Several months before, I had been subpoenaed to testify in court for one of my clients. Cross examinations give me the jitters..

“Good things,” I said. “Professional things. Things that would make you proud of me.”

“I’m already proud of you, sweetie.”

“Sure, sure,” I said, not actually knowing if that was true. “I guess I’m talking about things that will make you even more proud.”

I could hear myself. I knew I sounded foolish.

“Are you going to tell me,” she asked, “or should I guess?”

I cleared my throat. “Well. I’d like to get published in an online news magazine. Like The Huffington Post. If I do that, I can get a ‘Verified’ Badge for my Twitter account.”

“What’s a Verified Badge?”

“It’s a thing famous people have so you know it’s really them,” I explained. “It’s just a little blue check mark. You know what — It doesn’t matter.”

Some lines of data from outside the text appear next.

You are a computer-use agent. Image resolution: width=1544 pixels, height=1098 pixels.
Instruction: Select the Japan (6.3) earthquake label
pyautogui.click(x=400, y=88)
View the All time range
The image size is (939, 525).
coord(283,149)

She looked incredulous. “Is that what you call a ‘great thing?’

“No, no, no,” I stammered. “I mean, it’s a goal. You know, for professional development and brand recognition. It’s a means to an end.”

“I see,” she said. “And you’re saying that I am inspiring you to do this?”

“I sure am,” I said, looking hopeful.

Beat.

“I’m not sure I’m comfortable being your professional muse. You need to do things for yourself because you want to do them, not because I’ll be impressed by them. That doesn’t sound very healthy.” It sounded like an admonishment.

The conversation was now spinning out of control. My sole objective had been to convey to her just how important she was to me. But instead of just saying that, I had to make it complicated. Now I was in full retreat.

We had been dating for six weeks. We’d met on Match.com, which should have been my first warning. She was ten years younger than me, beautiful, smart, with triceps that felt like stone. We both had masters degrees — mine was in Counseling, hers in Occupational Therapy. She made more than twice what I did, and owned her own townhome. I was naturally intimidated by her, because I have a massive inferiority complex and I’m always comparing myself to others. And she was an impressive person — funny and creative, smart and gorgeous, fit and sociable.

I held my hands up in mock surrender. “I tell ya what. I’m sorry. I didn’t mean to put too much pressure on you. I know we’ve only been dating for a few weeks. You just have a way of inspiring me is all I mean.”

She was returning a text. “It’s not a problem,” she said.

Our server appeared with a check and set it in front of me.

She reached across the table and slid the bill towards her side. “I prefer we split,” she reminded me.

About a week later, on a Sunday, she surprised me by driving over to my apartment. It was unexpected, as she lived a solid 45 minutes away. I opened the door and she asked me to come outside, and we sat on my patio while she broke up with me. The whole thing seemed very matter-of-fact, like a performance review from HR.

Later, I slunk back into my apartment, head hung low in disgrace. On the wall in my office was a list of goals I had written. I thought for a moment about taking them down, as perhaps they had now been tainted. But they were good goals, regardless of who had inspired me to make them. So they stay on my wall, and I’ve decided they won’t come down until I have achieved them. This time, I’ll do it for me and no one else. This time, I’ll try to impress myself first before putting that pressure on anyone else.